MEGClass: Text Classification with Extremely Weak Supervision via Mutually-Enhancing Text Granularities
We use python=3.8, torch=1.13.1, cudatoolkit=11.3, and a single NVIDIA RTX A6000 GPU. Other packages can be installed using:
pip install -r requirements.txt
Specify the variables DATA_FOLDER_PATH and INTERMEDIATE_DATA_FOLDER_PATH within utils.py. DATA_FOLDER_PATH should be where your datasets are saved (all provided within the datasets/ folder) and INTERMEDIATE_DATA_FOLDER_PATH is where all of the intermediate data is stored (e.g. pickle files for class-oriented sentence and class representations, where the final pseudo-training dataset is stored).

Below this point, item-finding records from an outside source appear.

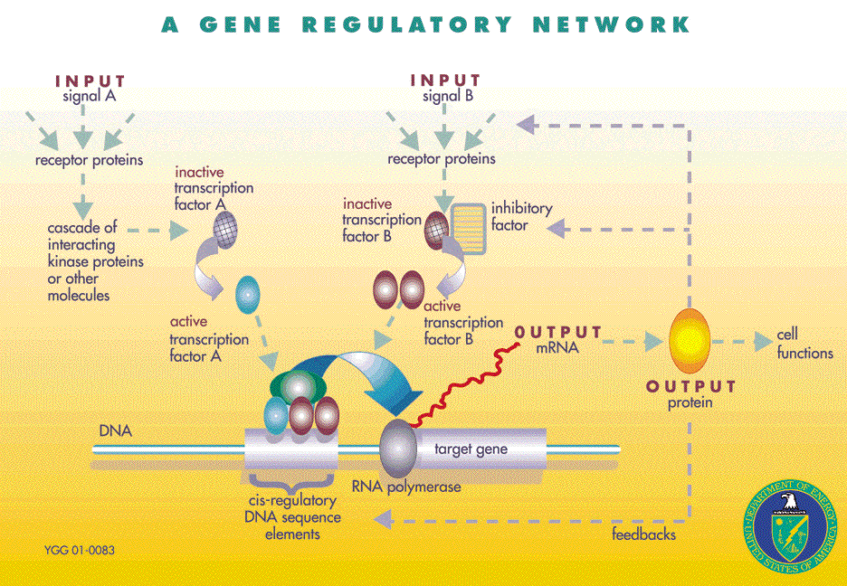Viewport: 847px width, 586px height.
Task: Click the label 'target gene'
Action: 471,449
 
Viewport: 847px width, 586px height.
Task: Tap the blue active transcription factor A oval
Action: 247,294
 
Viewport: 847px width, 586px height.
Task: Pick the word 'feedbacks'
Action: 643,534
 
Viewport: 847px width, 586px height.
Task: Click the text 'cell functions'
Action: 804,345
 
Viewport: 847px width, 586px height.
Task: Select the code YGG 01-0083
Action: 79,550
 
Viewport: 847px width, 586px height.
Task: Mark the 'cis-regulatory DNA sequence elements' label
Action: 292,517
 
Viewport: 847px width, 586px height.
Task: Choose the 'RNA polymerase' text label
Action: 413,487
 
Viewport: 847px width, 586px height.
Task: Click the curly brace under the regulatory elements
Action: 291,479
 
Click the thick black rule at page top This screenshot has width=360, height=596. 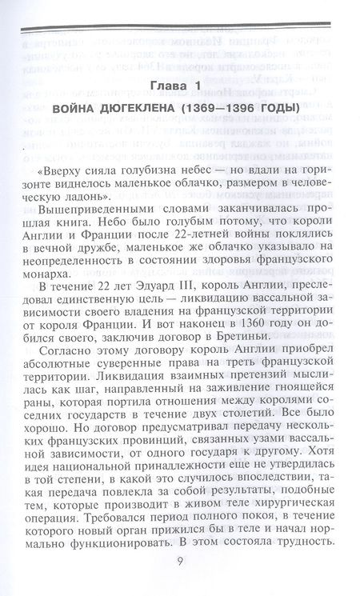pos(180,32)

In order to learn the contextualized sentence and document representations for a specific dataset (in this case, 20News), run the following command:
time CUDA_VISIBLE_DEVICES=[gpu] python run.py --gpu [gpu] --dataset_name 20News
The following are the primary arguments for MEGClass
dataset_name-
gpu$\rightarrow$ GPU to use; refer to nvidia-smi -
emb_dim$\rightarrow$ default=768; Sentence and document embedding dimensions (default based on bert-base-uncased). -
num_heads$\rightarrow$ default=2; Number of heads to use for MultiHeadAttention. -
batch_size$\rightarrow$ default=64; Batch size of documents. -
epochs$\rightarrow$ default=4; Number of epochs to learn contextualized representations for during single iteration. -
max_sent$\rightarrow$ default=150; For padding, the max number of sentences within a document. -
temp$\rightarrow$ default=0.1; Temperature scaling factor; regularization. -
lr$\rightarrow$ default=1e-3, Learning rate for training contextualized embeddings. -
iters$\rightarrow$ default=4; Number of iterations of iterative feedback. -
k$\rightarrow$ default=0.075; Top k proportion of docs added to each class set (7.5%). -
doc_thresh$\rightarrow$ default=0.5; Pseudo-training dataset threshold. -
pca$\rightarrow$ default=64; Number of dimensions projected to in PCA, -1 means not doing PCA.